The exceptional combination of strength and ductility in multi-component alloys is often attributed to the interaction of dislocations with the various solute atoms in the alloy. To study these effects on the mechanical properties of such alloys there is a need to develop a modeling framework capable of quantifying the effect of these solutes on the evolution of dislocation networks. Large scale three-dimensional (3D) Discrete dislocation dynamics (DDD) simulations can provide access to such studies but to date no relevant approaches are available that aim for a complete representation of real alloys with arbitrary chemical compositions. Here, we introduce a formulation of dislocation interaction with substitutional solute atoms in fcc alloys in 3D DDD simulations that accounts for solute strengthening induced by atomic misfit as well as fluctuations in the cross-slip activation energy. Using this model, we show that local fluctuations in the chemical composition of various CrFeCoNi-based multi-principal element alloys (MPEA) lead to sluggish dislocation motion, frequent cross-slip and alignment of dislocations with solute aggregation features, explaining experimental observations related to mechanical behavior and dislocation activity. It is also demonstrated, that this behavior observed for certain MPEAs cannot be reproduced by assuming a perfect solid solution. The developed method also provides a basis for further investigations of dislocation plasticity in any real arbitrary fcc alloy with substitutional solutes.

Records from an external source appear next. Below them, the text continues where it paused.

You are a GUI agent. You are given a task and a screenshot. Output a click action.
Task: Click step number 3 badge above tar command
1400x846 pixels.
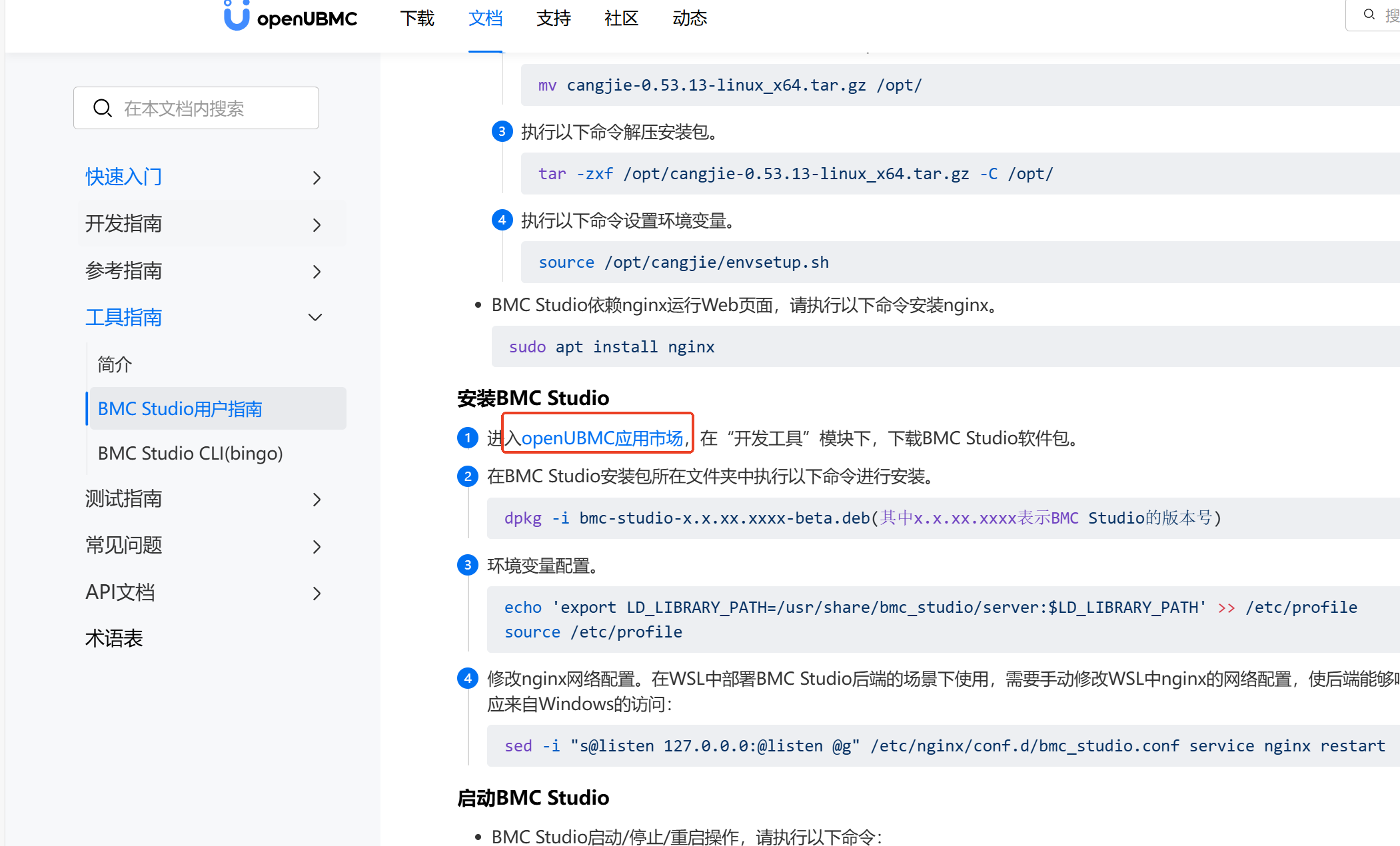[x=502, y=131]
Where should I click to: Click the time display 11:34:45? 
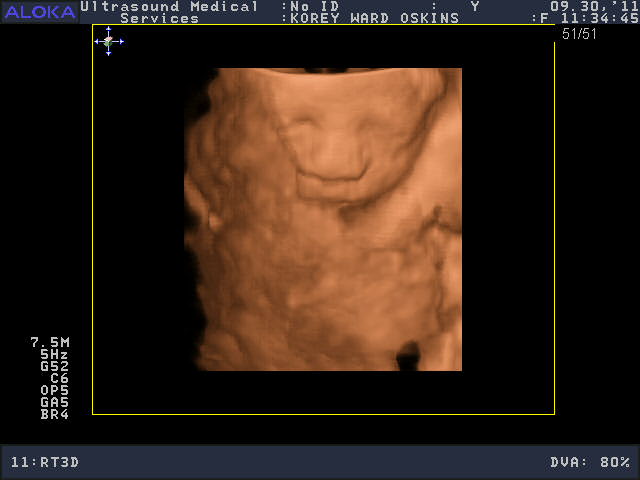pos(598,18)
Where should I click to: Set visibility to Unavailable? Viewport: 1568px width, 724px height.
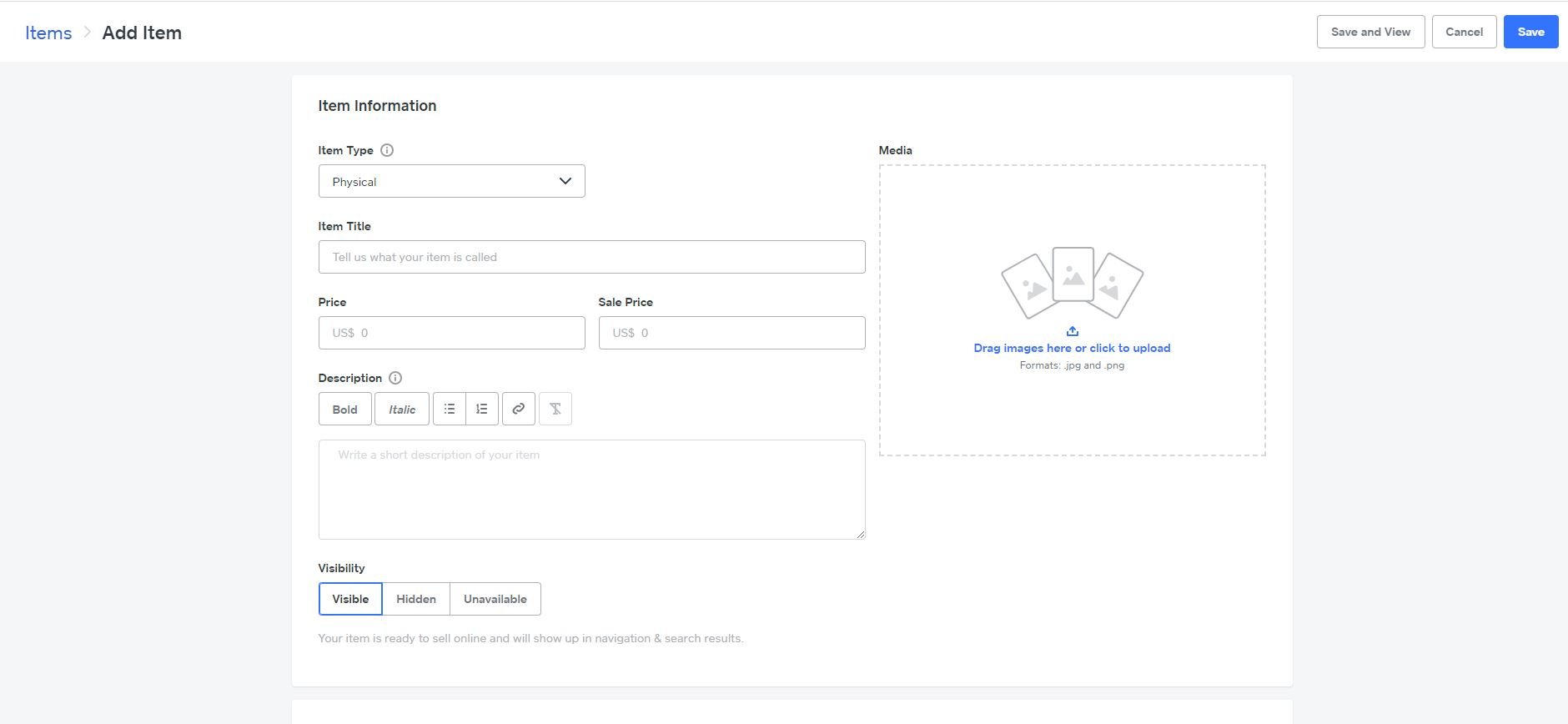[x=495, y=599]
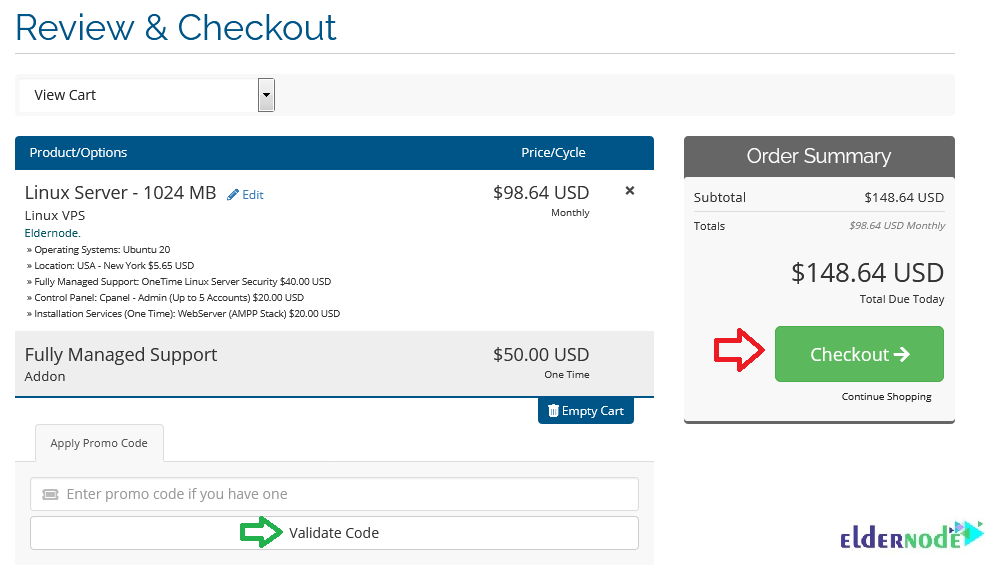Focus the promo code input field

point(334,494)
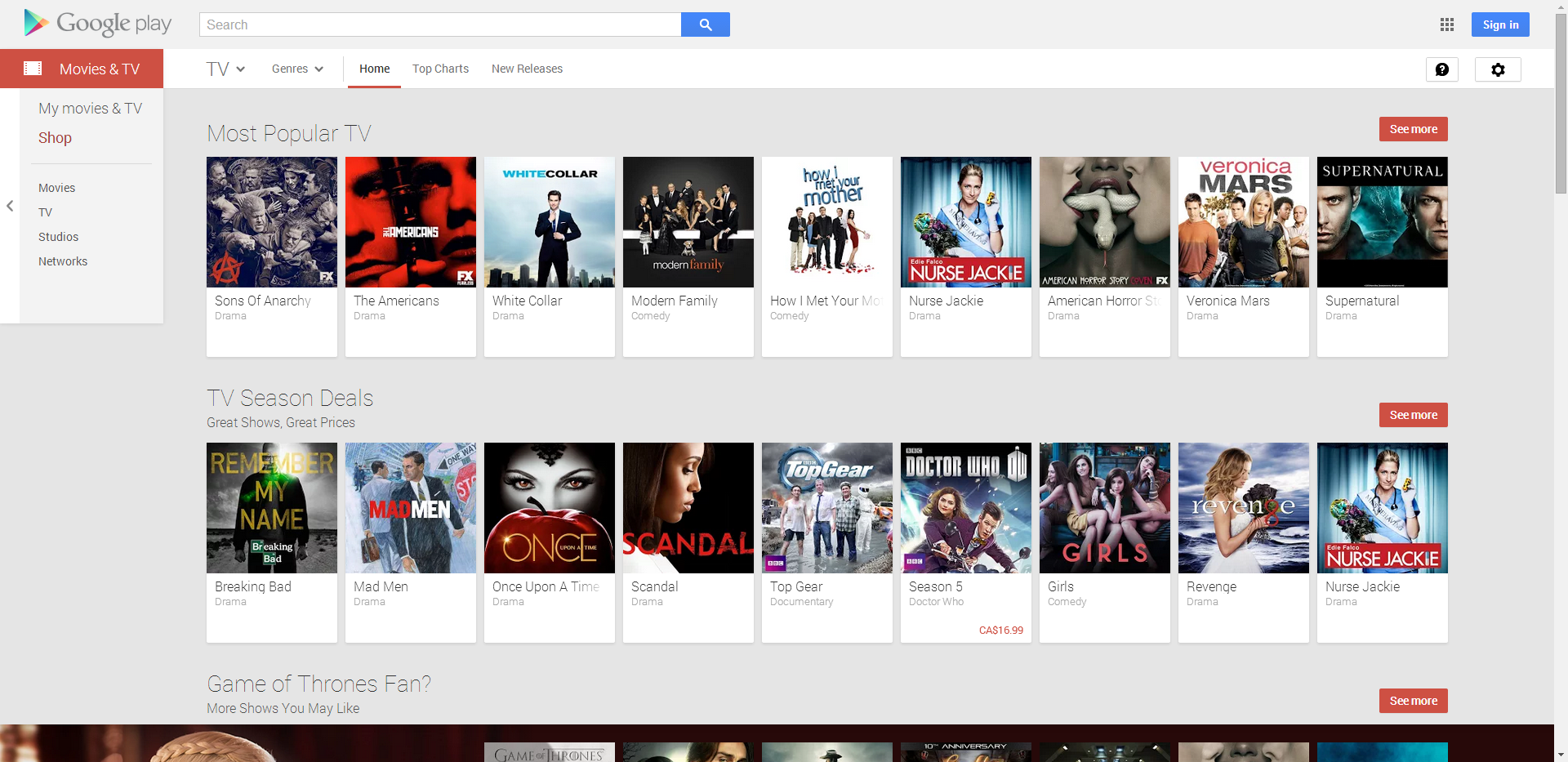Viewport: 1568px width, 762px height.
Task: Open the help question mark icon
Action: 1442,69
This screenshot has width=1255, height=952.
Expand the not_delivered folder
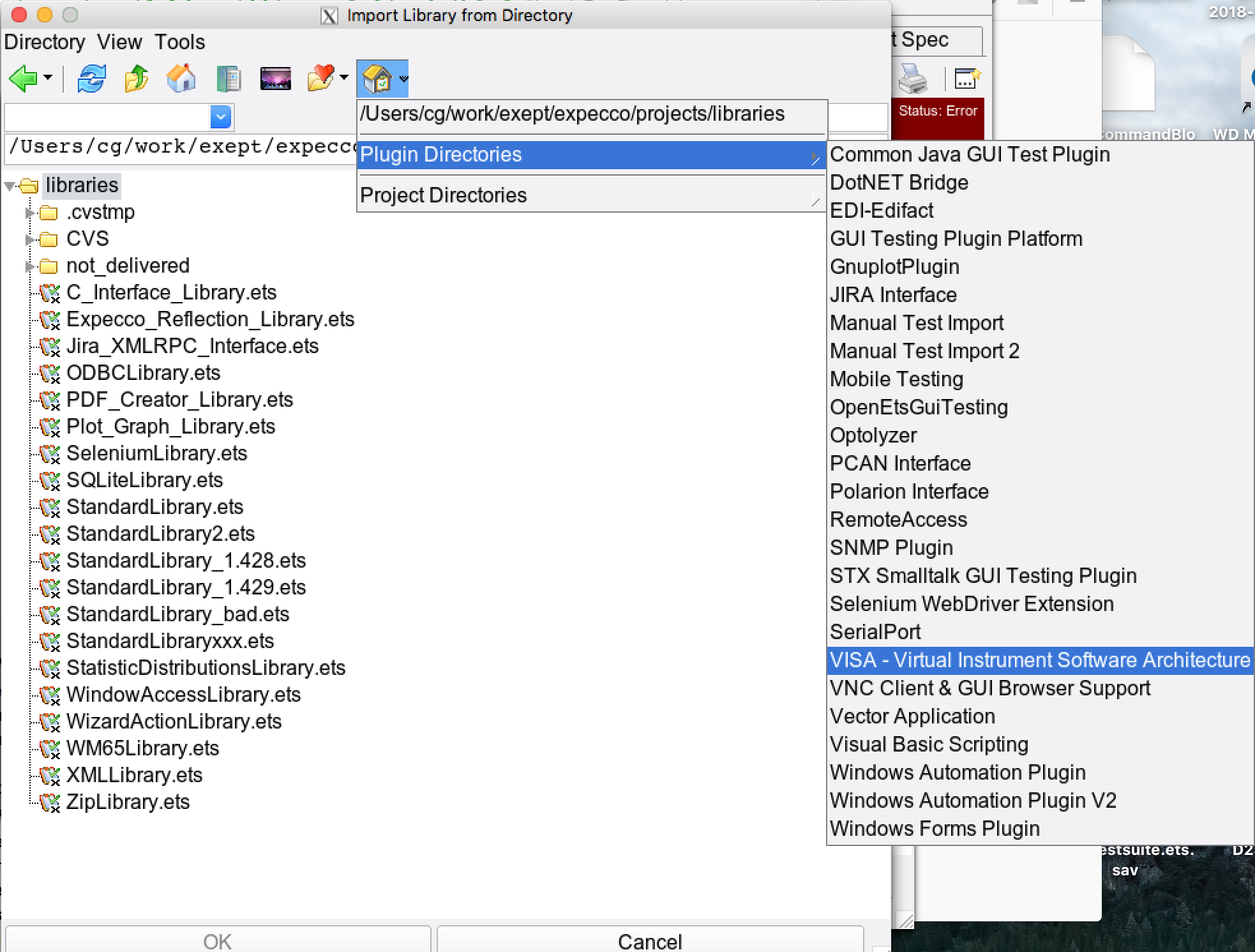29,266
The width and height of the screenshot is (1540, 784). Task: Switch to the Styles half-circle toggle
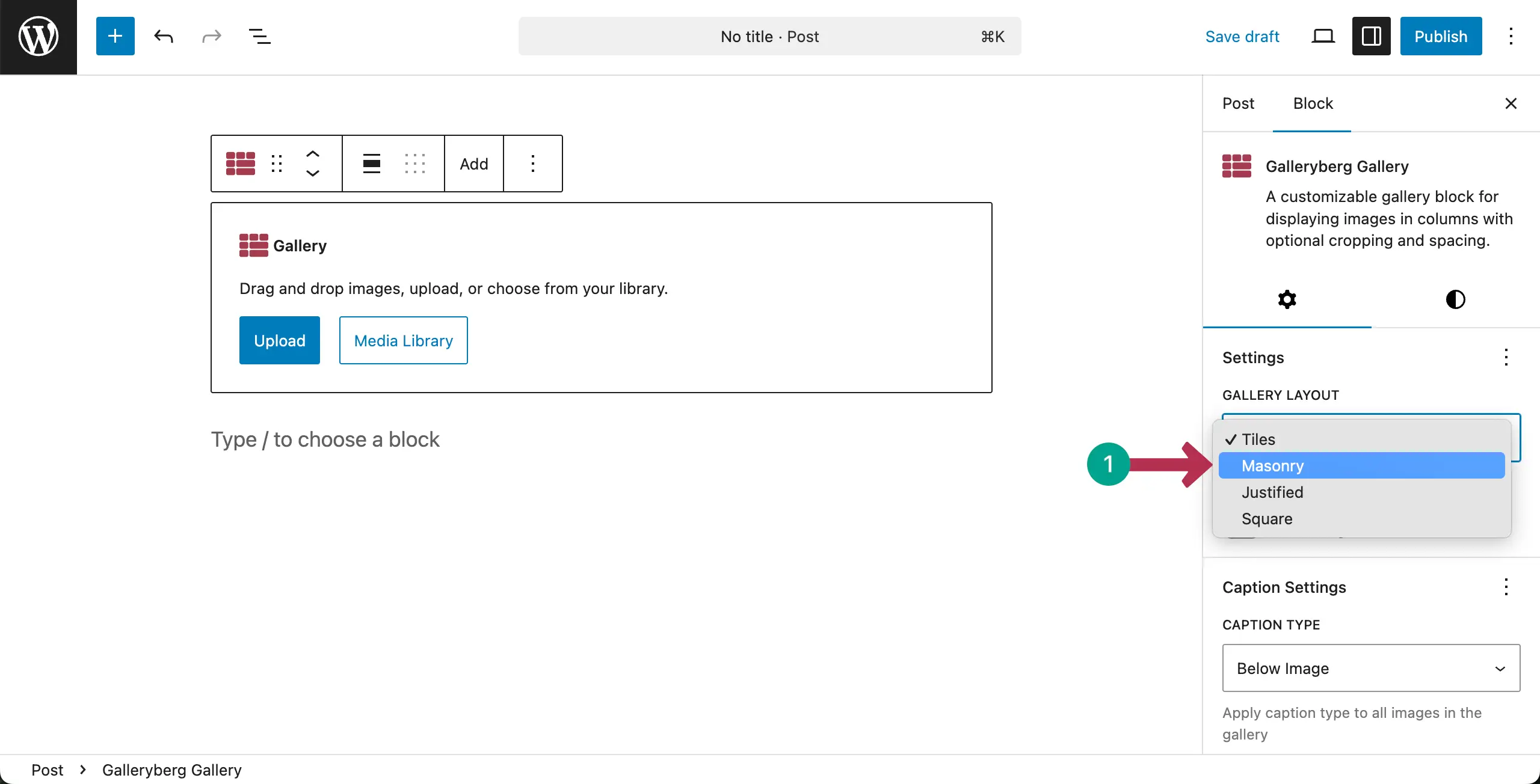[x=1455, y=299]
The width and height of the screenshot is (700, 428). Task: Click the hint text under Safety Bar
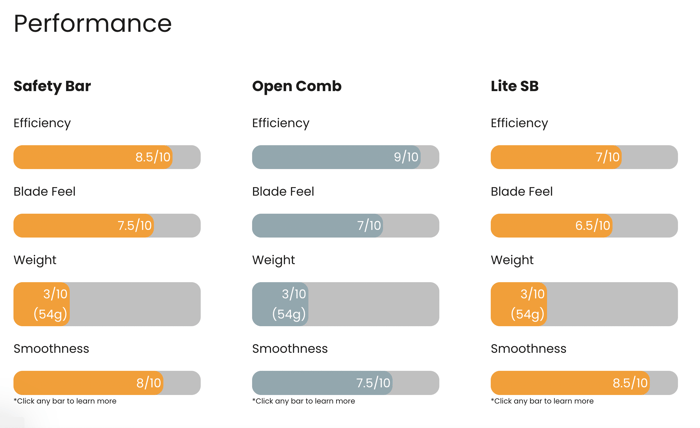[x=65, y=401]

多组分合金中强度和延展性的特殊组合通常归因于位错与合金中各种溶质原子的相互作用。为了研究这些对此类合金机械性能的影响，需要开发一个能够量化这些溶质对位错网络演变的影响的建模框架。大规模三维 (3D) 离散位错动力学 (DDD) 模拟可以提供对此类研究的访问，但迄今为止还没有相关方法可用于完整表示具有任意化学成分的真实合金。这里，我们在 3D DDD 模拟中引入了与 fcc 合金中置换溶质原子的位错相互作用公式，该公式解释了由原子错配引起的溶质强化以及交叉滑移激活能的波动。使用该模型，我们表明各种 CrFeCoNi 基多主元素合金 (MPEA) 的化学成分的局部波动导致位错运动缓慢、频繁的交叉滑移和具有溶质聚集特征的位错排列，解释了与力学行为和位错活动。还证明，对于某些 MPEA 观察到的这种行为无法通过假设完美的固溶体来重现。